Pythian Blog: Technical Track

How to test an Oracle database upgrade using a physical standby

It was a Thursday morning. I started my day at work and found out that I was tasked with running a test upgrade to 11.2.0.4 right on Friday. This is just to make clear that I did not have much time for planning and testing and that there may be better options to complete this task, but this is the way I found to work.

Let's start with the setup. This is a 11.2.0.3 single instance database with two physical standbys managed with Data Guard (DG). To add a bit of salt to the mix, Fast-Start Failover (FSFO) is enabled. Let’s call these our new database friends, A (the primary), B (one physical standby) and C (the other physical standby). There is a fourth partner in the party: the DG Observer. This is part of the FSFO architecture and is a process running, ideally, out of a server that is not hosting any of the databases. The idea of the test was to remove B from the DG setup, upgrade it to 11.2.0.4, downgrade to 11.2.0.3 and then put it back in the mix. Easily said, not so easy to accomplish. This blog post is a simplification of the whole process, straight to the point and only showing possible caveats if someone faces a requirement like this one in the future, myself included.

The plan

So, the Pythian machinery started to work. Yes we are good, not only because we are individually good, but also because we collaborate internally to make things even better, hence "the machinery" term I've just coined. I started with a basic plan:
  • Changed the failover target in Data Guard to point to C
  • Disable B physical standby in the Data Guard configuration
  • Create a guaranteed restore point on B
  • Activate the physical standby
  • Upgrade to 11.2.0.4
  • Downgrade to 11.2.0.3
  • Flashback the database
  • Enable it back into the Data Guard configuration
  • Go get some rest

Get to the point

First things first, and this is a lesson I've learned the hard way: always use TNS to connect to Data Guard CLI dgmgrl. Why? Because most of the time you will be changing things or reviewing stuff, but when it comes to executing a switchover operation, a bequeath connection fails to connect to the database that goes down and the operation fails.

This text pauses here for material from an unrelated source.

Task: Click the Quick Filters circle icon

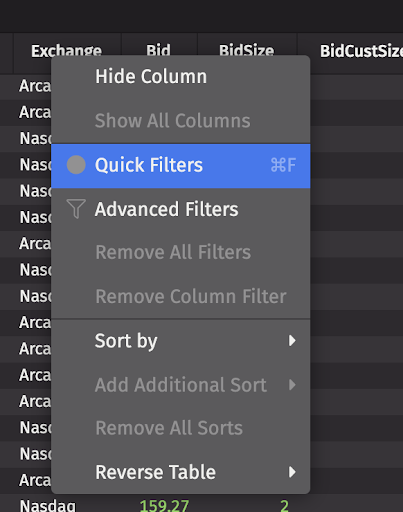Action: [76, 165]
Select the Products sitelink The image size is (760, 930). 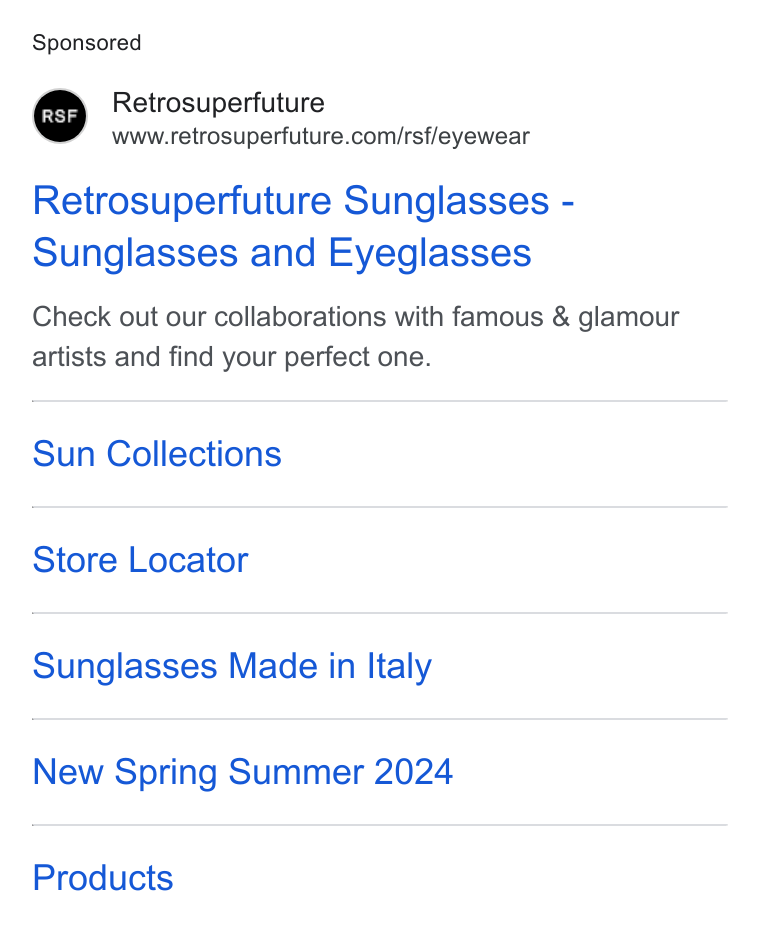tap(103, 878)
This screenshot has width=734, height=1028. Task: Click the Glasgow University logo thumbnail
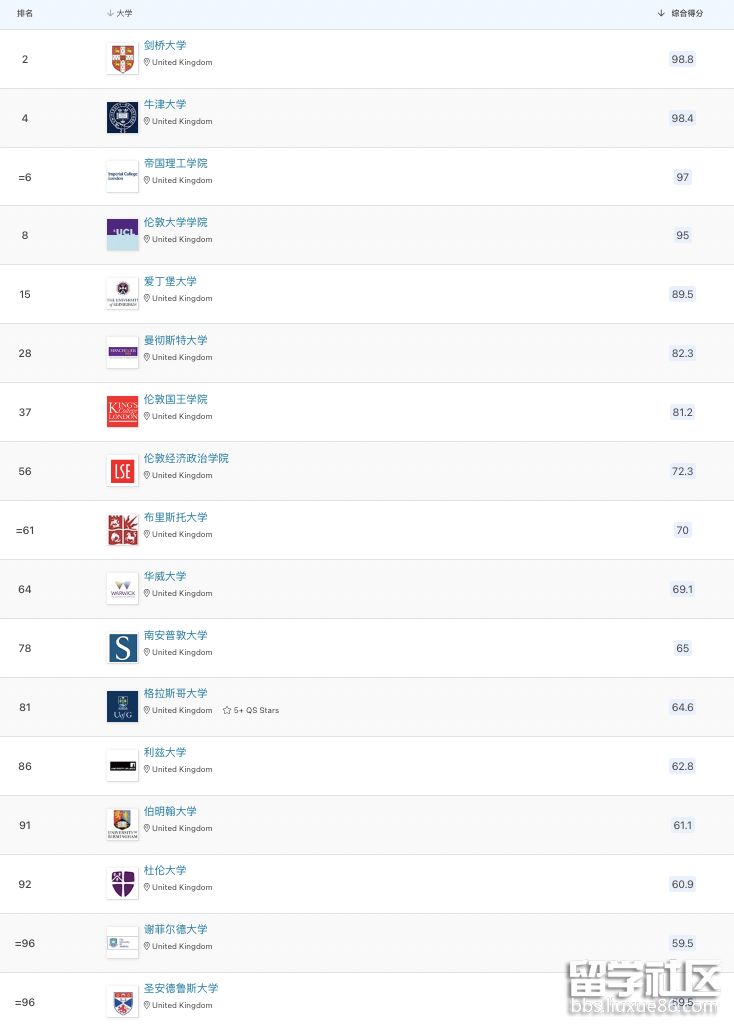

Now, I start by changing the FSFO target, initially pointing to B, to point to C database. This requires temporarily disabling FSFO or facing the following error:
Error: ORA-16654: fast-start failover is enabled
So, we disable FSFO, change the database configuration and enable FSFO back:
DGMGRL> disable fast_start failover;
 Disabled.
 DGMGRL> edit database 'A' set property 'FastStartFailoverTarget' = 'C';
 Property "FastStartFailoverTarget" updated
 DGMGRL> enable fast_start failover;
 Error: ORA-16651: requirements not met for enabling fast-start failover
Oops!! What happened here? A quick review of the MOS document " Data Guard Broker - Configure Fast Start Failover, Data Protection Levels and the Data Guard Observer (Doc ID 1508729.1)" showed me that the LogXPTMode of the C database was set to ASYNC, while it is required to be SYNC for the database to be eligible as a FSFO target. Let's do it then:
DGMGRL> edit database C set property 'LogXptMode' = 'SYNC';
 Property "LogXptMode" updated
 DGMGRL> disable fast_start failover;
 Disabled.
 DGMGRL> edit database 'A' set property 'FastStartFailoverTarget' = 'C';
 Property "FastStartFailoverTarget" updated
 DGMGRL> enable fast_start failover;
 Enabled.

Right, the first step completed. I will now send some archived logs to the standby databases, just to make sure that everything is up to date before I disable the B database.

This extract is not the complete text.